Saved entries:

------------------------------------------------

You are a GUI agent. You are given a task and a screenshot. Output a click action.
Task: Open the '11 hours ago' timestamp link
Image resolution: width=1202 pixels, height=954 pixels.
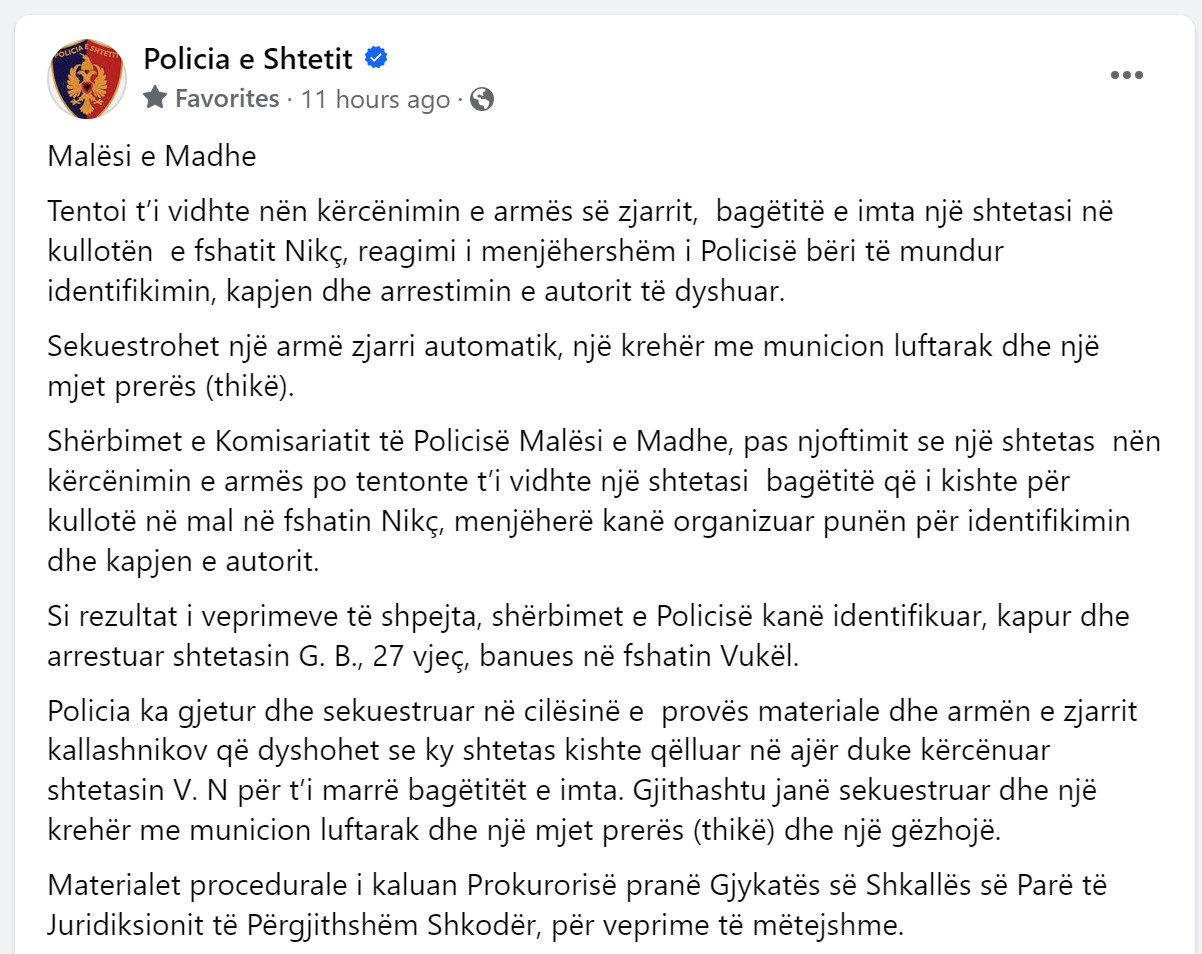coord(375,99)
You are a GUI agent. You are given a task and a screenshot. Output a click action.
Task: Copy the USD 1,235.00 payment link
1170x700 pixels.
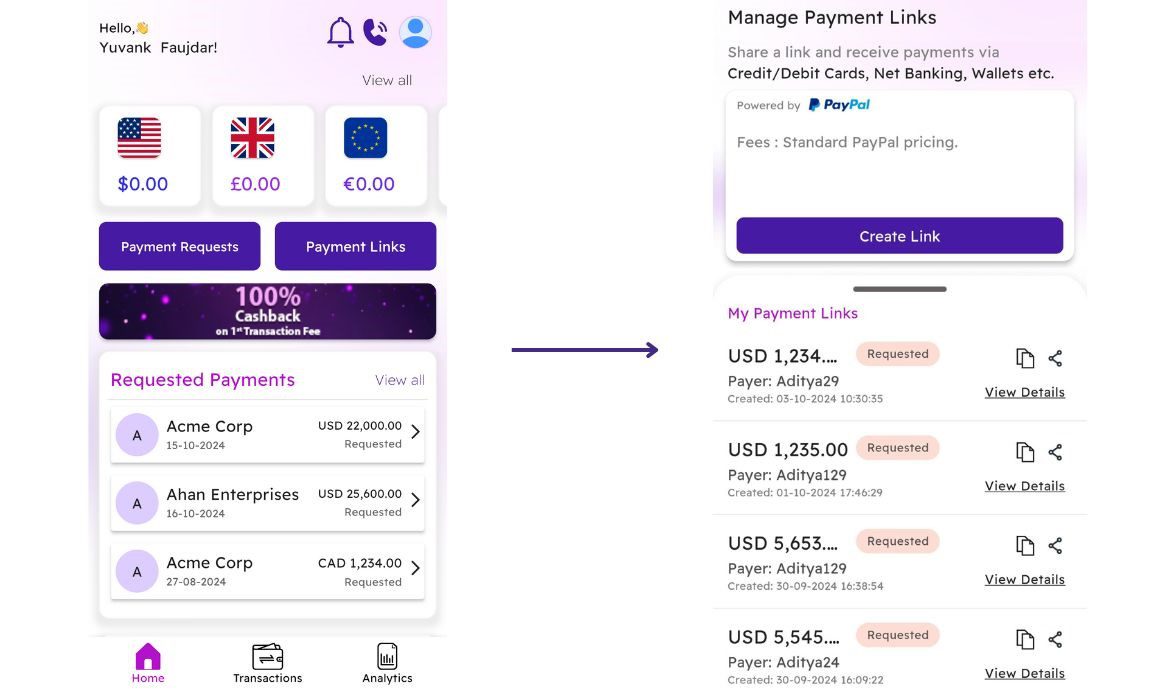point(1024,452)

------------------------------------------------

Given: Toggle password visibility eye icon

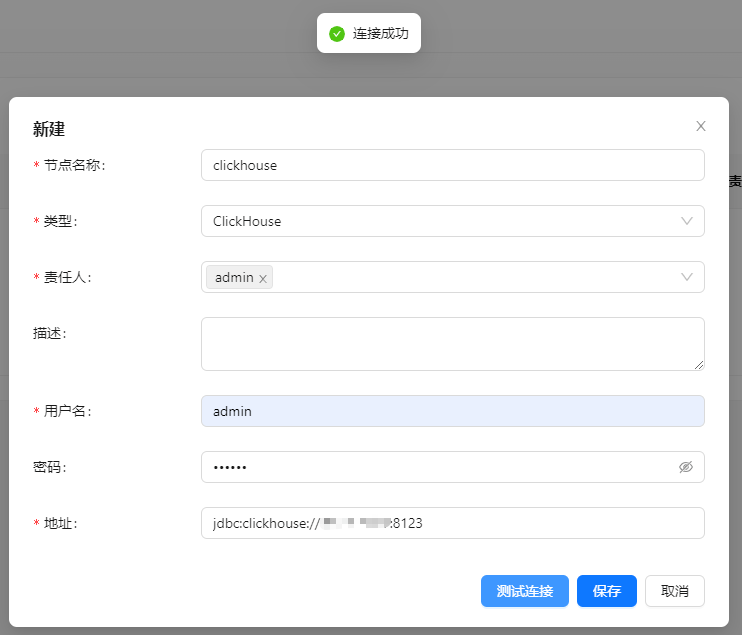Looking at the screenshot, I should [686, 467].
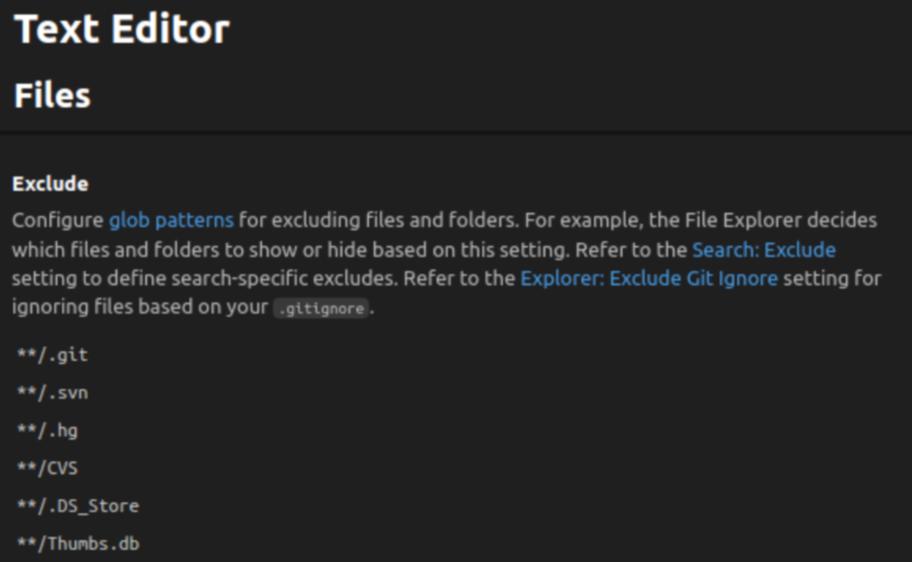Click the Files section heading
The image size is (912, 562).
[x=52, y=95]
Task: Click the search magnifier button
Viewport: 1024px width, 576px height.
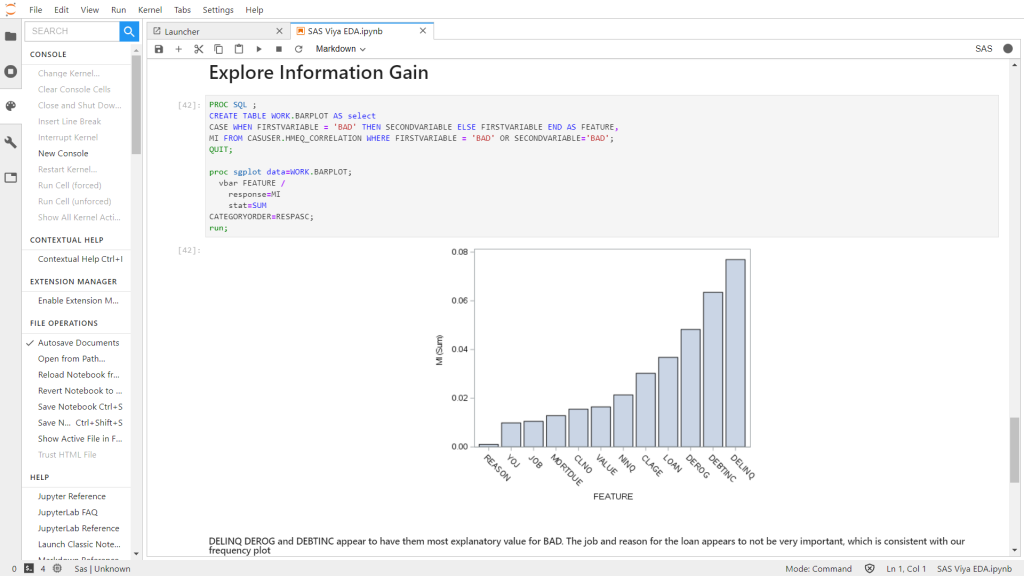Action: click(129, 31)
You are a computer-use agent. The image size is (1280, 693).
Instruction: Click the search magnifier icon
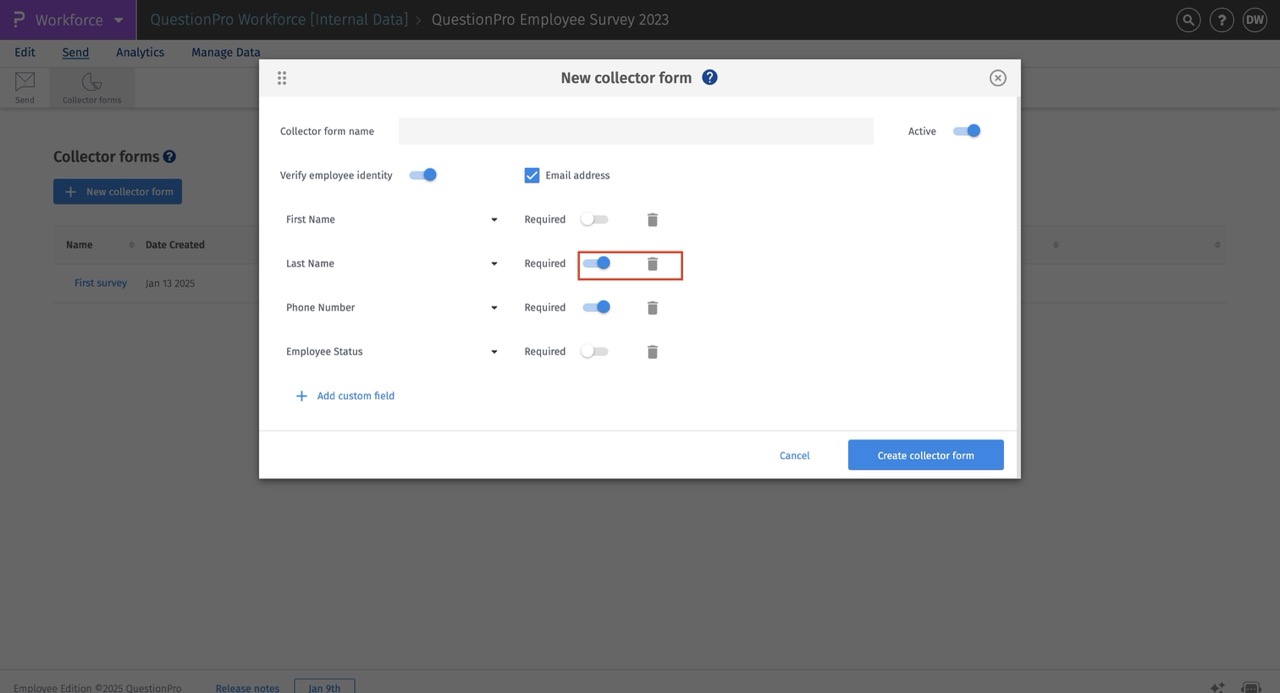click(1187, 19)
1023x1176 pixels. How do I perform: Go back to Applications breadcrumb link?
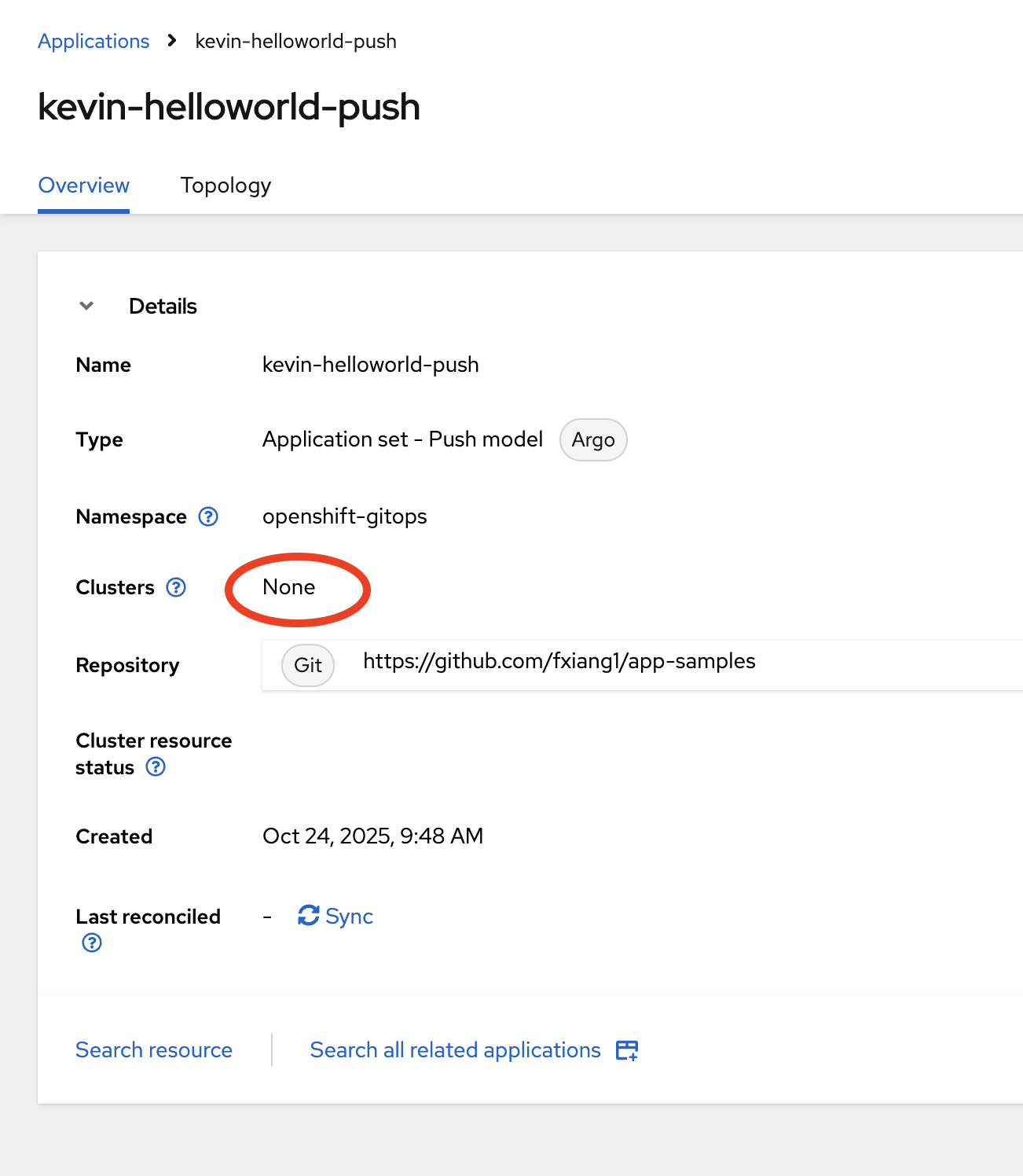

------------------------------------------------

* **WHAT IS BEING ASKED**: Although pictures appear among the records above, none are to be output; print exactly the lines from the line containing "Task: Open the '11 hours ago' timestamp link" through the line containing "Task: Copy the USD 1,235.00 payment link".

* **TASK SOLUTION**:
Task: Open the '11 hours ago' timestamp link
Image resolution: width=1202 pixels, height=954 pixels.
coord(375,99)
You are a GUI agent. You are given a task and a screenshot. Output a click action.
Task: Copy the USD 1,235.00 payment link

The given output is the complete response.